Theoretical physicists are churning out papers at a remarkable rate as they rush to analyze tantalizing hints of a new particle in data from the Large Hadron Collider (LHC).
Experimenters revealed their observations in a December 15 announcement at CERN, the European laboratory of particle physics that hosts the LHC near Geneva. Since then, 95 research manuscripts have been posted to the preprint server arXiv discussing the hypothetical particle, even though the statistical significance of the findings is low.
The surge of interest was anticipated; Tiziano Camporesi, a spokesperson for the LHC’s CMS experiment, told Nature just after the webcast announcement that he expected to see hundreds of preprints in the next two weeks. “I am extremely curious to see what our theorist friends will cook up,” he said.

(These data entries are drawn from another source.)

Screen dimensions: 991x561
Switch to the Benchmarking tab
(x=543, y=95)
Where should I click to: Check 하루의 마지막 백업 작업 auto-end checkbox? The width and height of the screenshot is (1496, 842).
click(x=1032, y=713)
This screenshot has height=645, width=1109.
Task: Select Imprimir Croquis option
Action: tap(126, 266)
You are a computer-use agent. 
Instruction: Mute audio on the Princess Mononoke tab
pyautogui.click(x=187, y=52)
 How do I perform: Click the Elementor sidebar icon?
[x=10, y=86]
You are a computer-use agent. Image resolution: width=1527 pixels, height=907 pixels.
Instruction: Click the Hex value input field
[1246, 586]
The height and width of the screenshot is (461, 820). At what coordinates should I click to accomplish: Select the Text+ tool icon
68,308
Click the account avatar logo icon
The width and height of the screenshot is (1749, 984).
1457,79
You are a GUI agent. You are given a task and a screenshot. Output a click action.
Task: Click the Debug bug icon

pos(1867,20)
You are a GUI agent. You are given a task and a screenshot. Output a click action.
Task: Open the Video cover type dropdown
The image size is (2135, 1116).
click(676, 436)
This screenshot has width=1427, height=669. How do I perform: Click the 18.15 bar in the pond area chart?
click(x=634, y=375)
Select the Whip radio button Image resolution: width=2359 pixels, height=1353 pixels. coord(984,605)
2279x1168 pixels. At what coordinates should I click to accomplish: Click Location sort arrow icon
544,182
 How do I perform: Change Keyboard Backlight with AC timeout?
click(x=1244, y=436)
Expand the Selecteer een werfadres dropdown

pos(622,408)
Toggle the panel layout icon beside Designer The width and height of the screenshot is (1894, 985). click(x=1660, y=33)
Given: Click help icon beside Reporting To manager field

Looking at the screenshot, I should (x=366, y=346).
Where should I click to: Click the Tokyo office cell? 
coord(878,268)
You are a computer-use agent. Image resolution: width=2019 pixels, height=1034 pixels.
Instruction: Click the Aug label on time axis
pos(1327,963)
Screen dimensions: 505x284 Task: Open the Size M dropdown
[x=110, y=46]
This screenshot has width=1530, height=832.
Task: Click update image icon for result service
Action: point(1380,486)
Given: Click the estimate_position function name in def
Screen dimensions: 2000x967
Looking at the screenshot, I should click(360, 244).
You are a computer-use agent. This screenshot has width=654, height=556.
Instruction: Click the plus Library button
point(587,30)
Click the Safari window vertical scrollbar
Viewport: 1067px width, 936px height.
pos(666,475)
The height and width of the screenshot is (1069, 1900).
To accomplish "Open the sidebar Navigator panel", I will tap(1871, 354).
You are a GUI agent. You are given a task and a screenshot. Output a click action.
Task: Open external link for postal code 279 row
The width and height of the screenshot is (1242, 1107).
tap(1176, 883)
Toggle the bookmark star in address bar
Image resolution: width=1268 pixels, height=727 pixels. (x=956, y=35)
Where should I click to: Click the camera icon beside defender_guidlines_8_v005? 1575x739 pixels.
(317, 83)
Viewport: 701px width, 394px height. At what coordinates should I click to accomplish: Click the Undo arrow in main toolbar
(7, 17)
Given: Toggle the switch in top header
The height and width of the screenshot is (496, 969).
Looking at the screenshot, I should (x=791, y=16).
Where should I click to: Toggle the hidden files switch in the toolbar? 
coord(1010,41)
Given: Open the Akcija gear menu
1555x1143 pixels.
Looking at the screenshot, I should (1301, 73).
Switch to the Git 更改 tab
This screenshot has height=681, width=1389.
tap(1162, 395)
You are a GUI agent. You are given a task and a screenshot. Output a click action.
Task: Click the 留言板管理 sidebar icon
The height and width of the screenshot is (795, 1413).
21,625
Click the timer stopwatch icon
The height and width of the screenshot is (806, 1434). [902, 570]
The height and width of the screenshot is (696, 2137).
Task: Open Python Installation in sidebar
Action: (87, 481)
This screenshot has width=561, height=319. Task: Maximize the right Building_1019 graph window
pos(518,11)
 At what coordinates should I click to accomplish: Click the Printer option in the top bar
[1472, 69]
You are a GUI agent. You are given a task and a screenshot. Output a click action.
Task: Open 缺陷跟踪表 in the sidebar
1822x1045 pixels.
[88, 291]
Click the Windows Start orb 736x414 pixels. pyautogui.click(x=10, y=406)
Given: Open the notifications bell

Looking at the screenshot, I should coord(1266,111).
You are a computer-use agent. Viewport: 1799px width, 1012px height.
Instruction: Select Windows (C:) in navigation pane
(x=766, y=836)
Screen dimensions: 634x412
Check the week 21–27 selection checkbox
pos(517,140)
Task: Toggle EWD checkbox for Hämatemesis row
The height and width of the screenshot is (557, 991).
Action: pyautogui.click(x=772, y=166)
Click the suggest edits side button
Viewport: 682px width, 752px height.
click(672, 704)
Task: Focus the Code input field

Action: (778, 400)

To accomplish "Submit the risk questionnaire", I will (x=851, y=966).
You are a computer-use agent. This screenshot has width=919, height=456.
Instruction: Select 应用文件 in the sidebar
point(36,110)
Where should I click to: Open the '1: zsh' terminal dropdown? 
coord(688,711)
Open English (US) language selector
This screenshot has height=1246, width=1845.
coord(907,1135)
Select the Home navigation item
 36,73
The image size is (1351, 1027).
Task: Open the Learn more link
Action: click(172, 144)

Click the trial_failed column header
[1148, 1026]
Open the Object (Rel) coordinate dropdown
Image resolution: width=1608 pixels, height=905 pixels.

The influx of articles dwarfs two previous events that excited theorists, says Paul Ginsparg, a physicist at Cornell University in Ithaca, New York, who founded arXiv. One wave of manuscripts followed the controversial announcement that neutrinos could travel faster than light, as spotted by the Italy-based experiment OPERA in 2011; another came after the discovery of gravitational waves using the South Pole-based BICEP2 telescope in 2014. Neither of those claims held up after scrutiny.
It is all the more remarkable in that, unlike the earlier cases, the particle claims from the LHC have not yet been put into writing. “This is all based on the live webcast from the CERN event,” Ginsparg says. Submissions to arXiv made after 16.00 US Eastern Standard Time each day do not appear until the following day — a cut-off time set by arXiv’s operators — and the timing of the submissions shows that physicists are rushing to e-mail in their papers just before this deadline, Ginsparg adds.
CERN theorist Gian Francesco Giudice and his collaborators posted a 32-page paper analyzing the findings on the same day as the announcements were made; it already has 68 citations. Giudice says that the hypothetical particle is not easy to reconcile with supersymmetry (SUSY), physicists’ preferred way of extending the currently successful ‘standard model’ of particle physics, which posits that each particle in the standard model has a heavier partner. “It doesn’t smell like SUSY,” he says.
But many of the papers on arXiv have tried to make the particle — which some theorists have dubbed ‘S’ — fit with SUSY anyway, perhaps in the hope that SUSY could yet recover from a disappointing string of ‘non-discoveries’ at the LHC and elsewhere.
Other possibilities are that the particle is a heavier cousin of the Higgs boson, discovered at the LHC in 2012, or that it is a ‘graviton’, a particle that would carry the gravitational force, in a similar way to how photons carry the electromagnetic force.
Although the particle could very well be a fluke signal that disappears as further data from the LHC come in, theorists’ time is still well spent analysing it, says theoretical physicist Lisa Randall of Harvard University in Cambridge, Massachusetts. “It doesn’t necessarily hurt for people to think about what would give you such a signal,” she says. “Even if the signal goes away, you often learn a lot about what’s possible.”